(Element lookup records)
━━━━━━━━━━━━━━━━━━━━━━━━━━━━━━

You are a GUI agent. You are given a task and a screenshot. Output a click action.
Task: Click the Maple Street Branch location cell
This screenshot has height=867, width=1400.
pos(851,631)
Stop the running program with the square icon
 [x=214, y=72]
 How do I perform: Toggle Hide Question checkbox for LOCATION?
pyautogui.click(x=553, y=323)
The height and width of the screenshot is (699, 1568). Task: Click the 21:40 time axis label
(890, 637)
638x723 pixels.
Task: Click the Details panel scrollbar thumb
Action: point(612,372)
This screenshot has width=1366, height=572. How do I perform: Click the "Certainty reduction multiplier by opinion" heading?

━━━━━━━━━━━━━━━━━━━━━━━━━━━━━━

- Problem description -
Render the data above as a JSON list of strings, one string per line, omitting any blank lines.

- Full response -
[
  "You are a GUI agent. You are given a task and a screenshot. Output a click action.",
  "Task: Click the Maple Street Branch location cell",
  "This screenshot has height=867, width=1400.",
  "pos(851,631)",
  "Stop the running program with the square icon",
  " [x=214, y=72]",
  " How do I perform: Toggle Hide Question checkbox for LOCATION?",
  "pyautogui.click(x=553, y=323)",
  "The height and width of the screenshot is (699, 1568). Task: Click the 21:40 time axis label",
  "(890, 637)",
  "638x723 pixels.",
  "Task: Click the Details panel scrollbar thumb",
  "Action: point(612,372)",
  "This screenshot has width=1366, height=572. How do I perform: Click the \"Certainty reduction multiplier by opinion\" heading?"
]